Фрагменты анархистской антропологии - [18]
Например, Кайса Экхольм 22 выдвинула интригующую гипотезу о том, что разновидность божественной королевской власти, описанная сэром Джеймсом Фрэзером в «Золотой ветви», в которой монархи были связаны бесконечными ритуалами и табу (не прикасаться к земле, не видеть солнца), была не архаической формой царствования (как мы обычно полагаем), но, в большинстве случаев, одной из наиболее поздних.

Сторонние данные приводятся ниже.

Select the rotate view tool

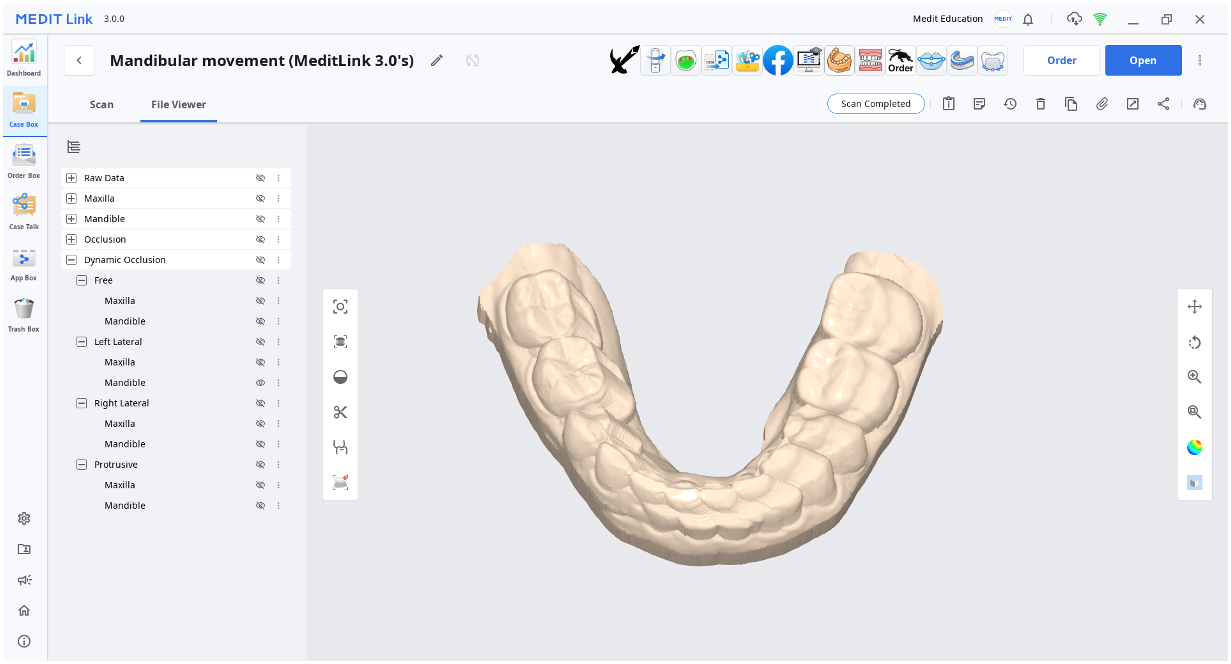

Она приводит пример монархии Конго, которая к моменту первого появления португальцев в конце XV века казалась не более ритуализированной, чем монархии Португалии или Испании того же периода. Существовало определённое количество придворных церемоний, но ни одна из них не препятствовала правлению. Они появились лишь позже: с крахом и дроблением королевства на всё более мелкие части из-за гражданской войны его правители начали восприниматься как более священные существа. Были созданы тщательно разработанные ритуалы, количество ограничений умножилось до такой степени, что в итоге мы читаем о «королях», заключённых в крохотных зданиях или, без всяких преувеличений, кастрируемых при восхождении на престол. В результате они правили весьма недолго; большинство баконго фактически перешло к системе, основанной в значительной степени на самоуправлении, хоть она была очень беспокойной и вовлечённой в предсмертные судороги работорговли.
Имеет ли что-нибудь из сказанного отношение к современным проблемам? Мне кажется, ещё как имеет. Итальянские философы автономизма в последние пару десятилетий развивали теорию, названную ими «революционным исходом». Отчасти она вдохновлена особенностями итальянских социальных условий — массовым отказом молодёжи от работы на заводах, процветанием сквотов и захваченных «социальных центров» во многих городах страны… Тем не менее в целом Италия, как кажется, послужила своеобразной лабораторией для будущих социальных движений, предвосхищая тренды, реализующиеся в настоящее время в глобальном масштабе.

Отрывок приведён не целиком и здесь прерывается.